The point of these examples is, that the SAP Finance system does not exist in isolation. There may be elements of logistics, production, projects and other areas that need to form part of your analytics and decision making models.
Where Can You Get To?
A new definition of one source of the truth – transactional line items become the truth, rather than data aggregates in ECC and/ or BW. Aggregates suffer from a certain degree of opacity – partly removed from the transactions that make them up and not necessarily suitable for your reporting needs. Transaction level, on the other hand, is the most granular level of detail, are the best source of truth…and, potentially in real time!
Developments in SAP Finance on HANA mean greater transactional alignment between FI and CO. These do not yet cover all FI and CO module interactions (there are questions about costing based COPA vs FI in SAP Finance on HANA at the time of writing, for example).
Absorbing PCA into New GL – 8A and other PCA ledgers can be absorbed into the New GL. The New General Ledger splitting functionality means that the Profit Centre/ Partner Profit Centre dimensions can also be balanced in real time (rather than via periodic proceses).
The option exists to absorb JVA/ other special ledgers into the New General Ledger main ledger/s (whether New GL or SAP Finance on HANA).
SAP Finance on HANA – incorporate all of your General Ledger dimensions into the transaction posting. Finance on HANA then allows fast posting and reporting retrieval. This method removes the need for reporting aggregate structures due to the fast access of HANA based reports direct to transaction data. Hasso Plattner discusses this idea.

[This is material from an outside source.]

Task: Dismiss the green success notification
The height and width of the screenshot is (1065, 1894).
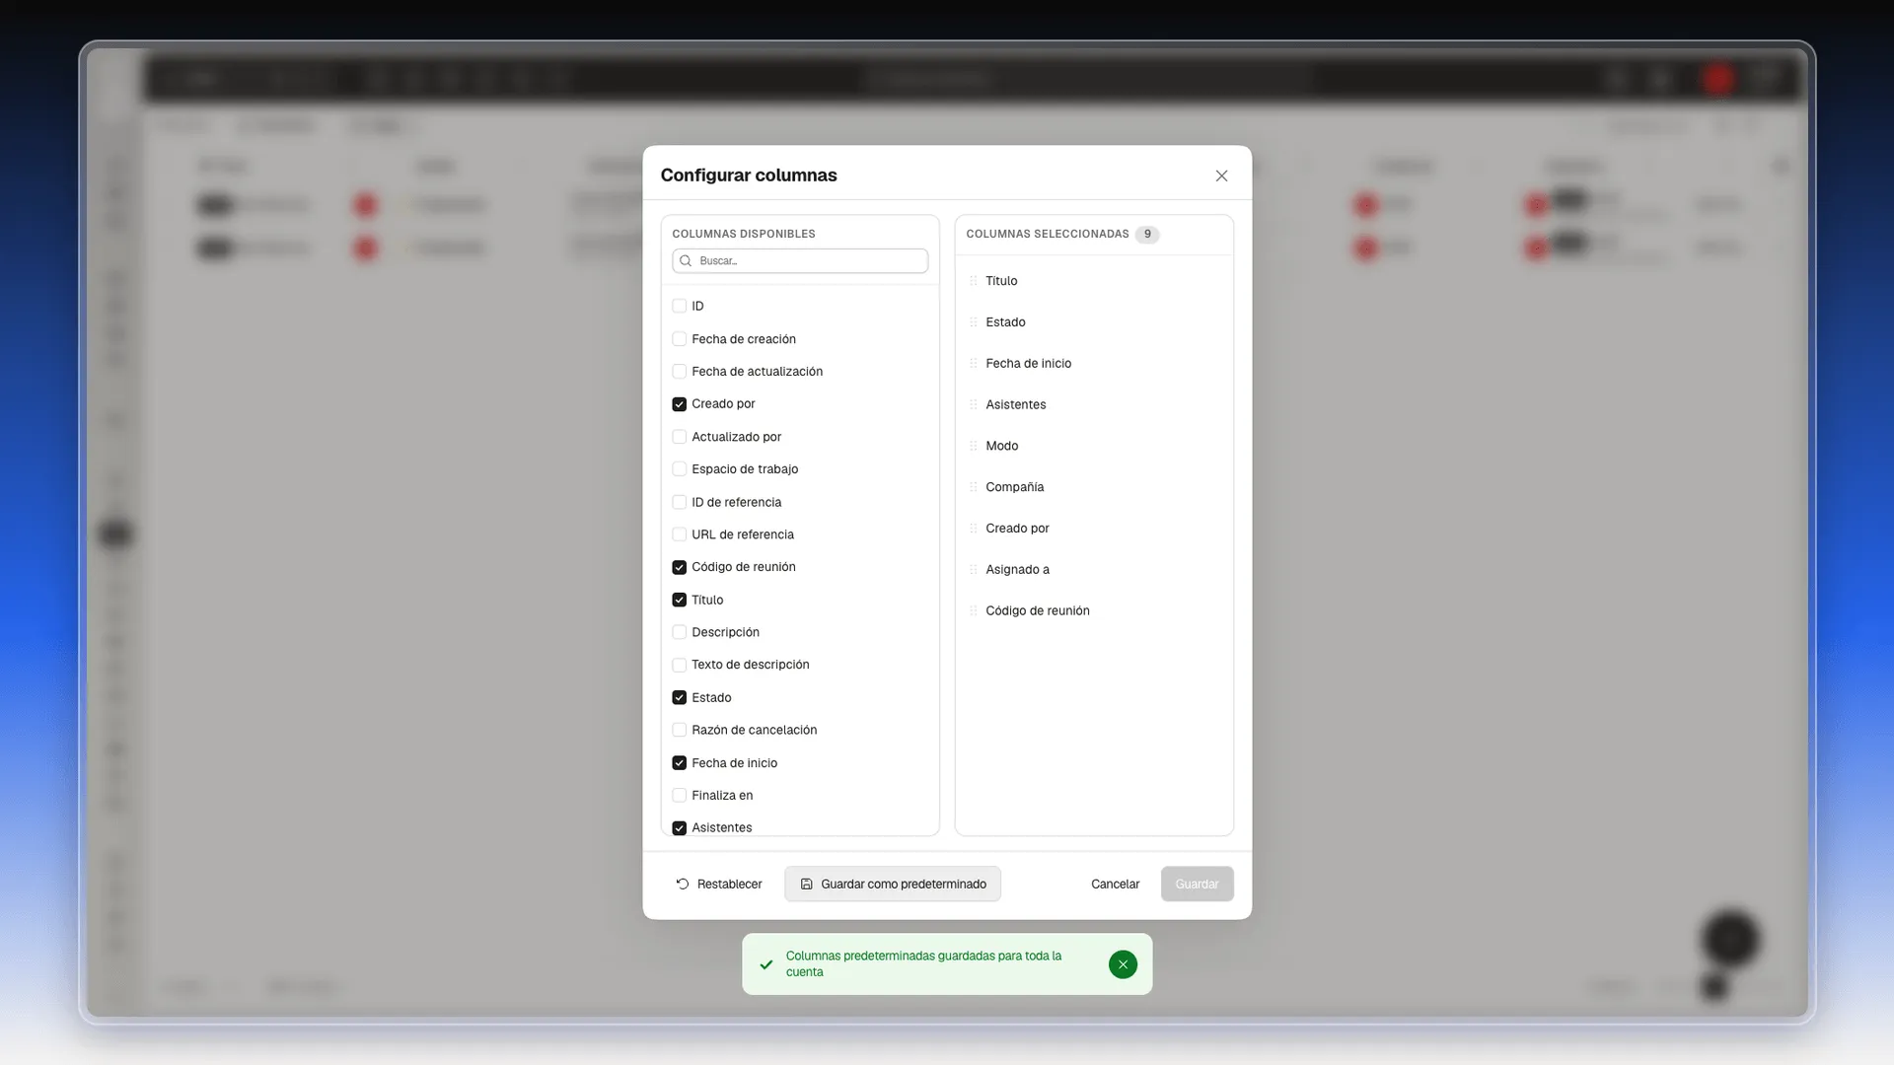Action: pos(1123,964)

This blog is great, but you still need to get the underlying posting logic correct. Having a Finance system using HANA could just mean that you can report your inadequate model more quickly. If your Finance team spends a day posting corrections at monthend, there’s something fundamentally wrong.
How Do You Get There?
What is the magnitude of the change required? If the change is fundamental, it could be a 6-12 month project, or longer, to get it aligned as required.
What are your most granular Finance reporting requirements?
Are there highly manual correction processes performed by your Finance Team?
What data from other modules/ systems needs to be included for key Key Performance Indicator reporting?
What data from other modules can drive postings in your finance dimensions? Often transactions that involve data in other SAP modules needs to drive the Finance dimensions posted to (e.g. Customers, Vendors, Materials).
Consider New GL and SAP Finance on HANA and the associated migration paths.
Significant shifts in Financial/ Management Accounting can be aligned in a New General Ledger migration…
SLO – SAP System Landscape Optimisation service – migrate existing or legacy data to a newly configured SAP Finance Data model.
New GL migration services – migration cockpit service provided by SAP.
Create a new system – a new system may be a reasonable option if your current system is heavily bespoke and a long way from where you’d like to be.